*** Opening STUDY TEXT ***

Tribby v. Cameron
Decision Date | 14 April 1967 |
Docket Number | No. 20454.,20454. |
Citation | 379 F.2d 104 |
Parties | Willard G. TRIBBY, Appellant, v. Dale CAMERON, Superintendent, St. Elizabeths Hospital, Appellee. |
Court | U.S. Court of Appeals — District of Columbia Circuit |
Mr. Perry S. Patterson, Washington, D. C. (appointed by this court), for appellant.
Mr. John A. Terry, Asst. U. S. Atty., with whom Messrs. David G. Bress, U. S. Atty., Frank Q. Nebeker and William M. Cohen, Asst. U. S. Attys., were on the brief, for appellee. Mr. Oscar Altshuler, Asst. U. S. Atty., also entered an appearance for appellee.
Before EDGERTON, Senior Circuit Judge, and TAMM and ROBINSON, Circuit Judges.

*** Closing STUDY TEXT ***
*** Opening INPUT DATA ***

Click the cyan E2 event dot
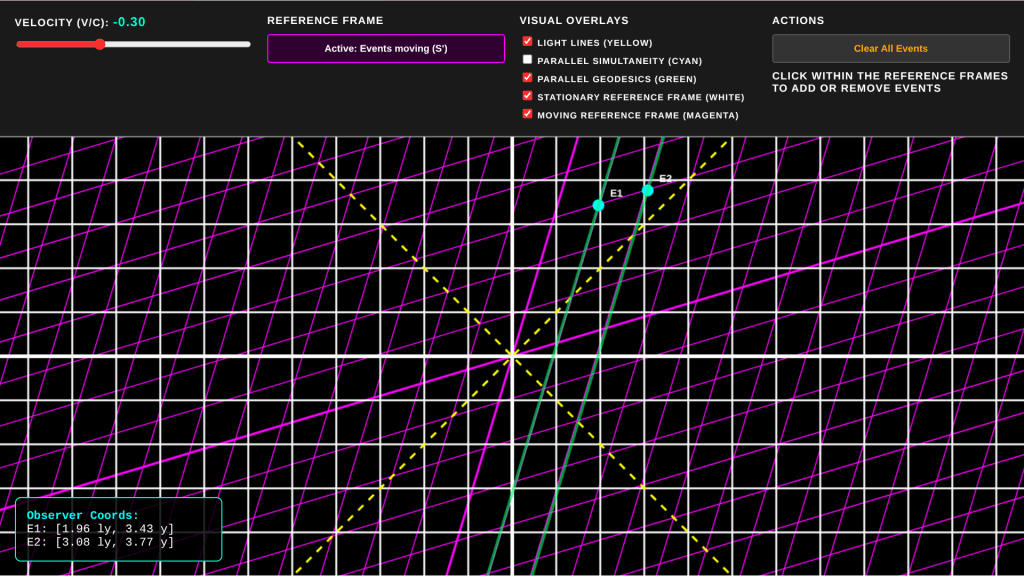The height and width of the screenshot is (576, 1024). tap(647, 190)
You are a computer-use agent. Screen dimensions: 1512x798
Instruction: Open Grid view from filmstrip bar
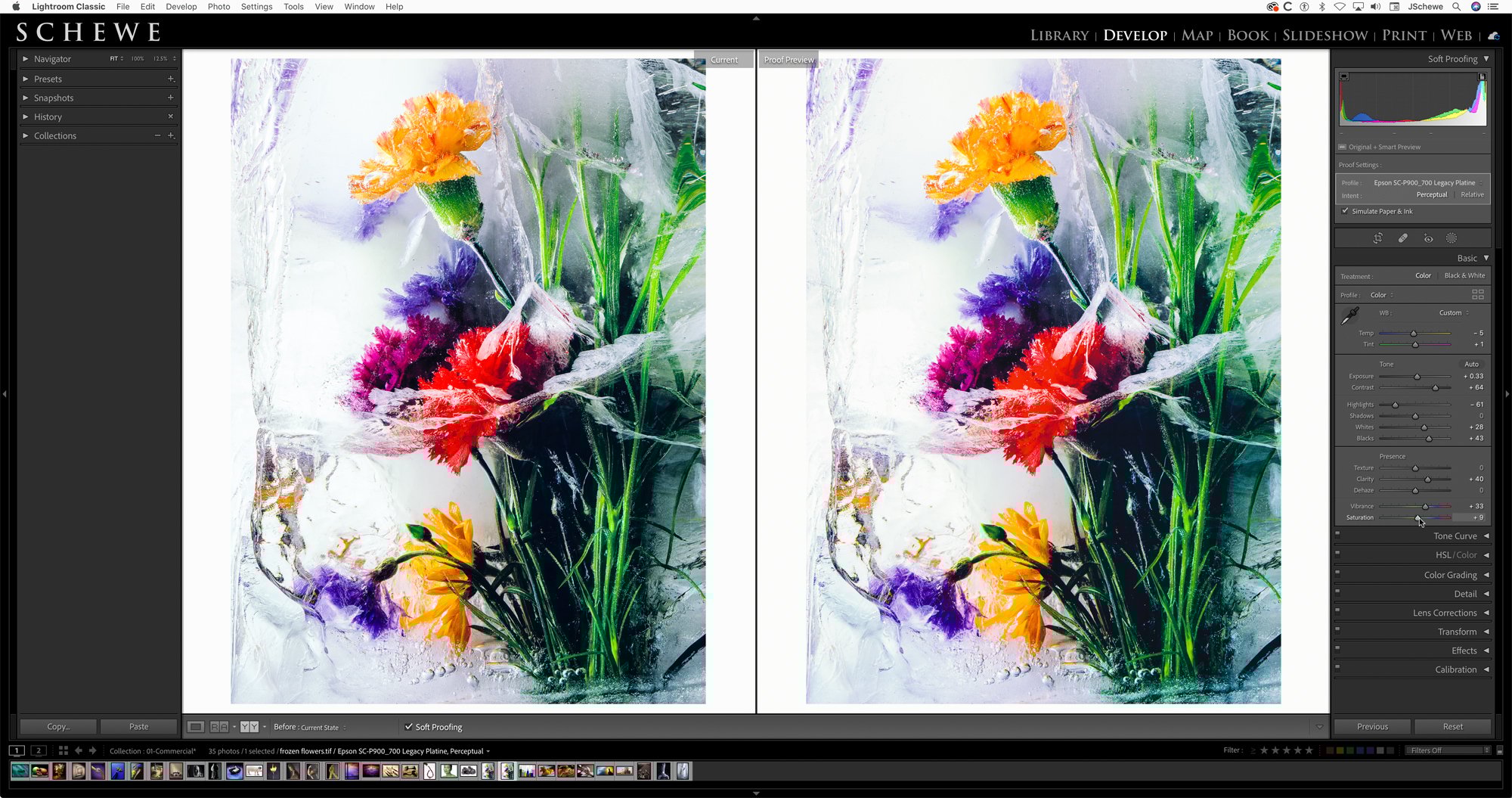(x=64, y=750)
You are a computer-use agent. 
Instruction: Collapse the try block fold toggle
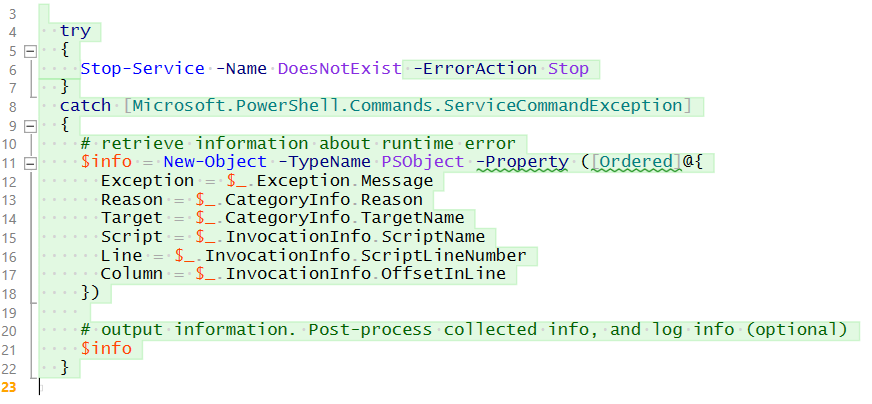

*** Closing INPUT DATA ***

* CHECK YOUR UNDERSTANDING:
- 1) In the Tribby v. Cameron header above, which court decided the case?
- 2) Say whether each statement agrees with the Tribby v. Cameron header above, and quote the deciding words: (a) The lawyer for the appellant was appointed by the court. (b) Dale Cameron was the appellant. (c) The case was decided on 14 April 1967.
- 3) Using the Tribby v. Cameron header above, write out the part starting with "Tribby v. Cameron" and going on through "court), for appellant.", substituting "Director" for "Superintendent".

* SOLVED TASKS:
- 1) U.S. Court of Appeals — District of Columbia Circuit

- 2)
(a) Yes: "(appointed by this court)"
(b) No: "Dale CAMERON, Superintendent, St. Elizabeths Hospital, Appellee."
(c) Yes: "14 April 1967"

- 3)
Tribby v. Cameron
Decision Date | 14 April 1967 |
Docket Number | No. 20454.,20454. |
Citation | 379 F.2d 104 |
Parties | Willard G. TRIBBY, Appellant, v. Dale CAMERON, Director, St. Elizabeths Hospital, Appellee. |
Court | U.S. Court of Appeals — District of Columbia Circuit |
Mr. Perry S. Patterson, Washington, D. C. (appointed by this court), for appellant.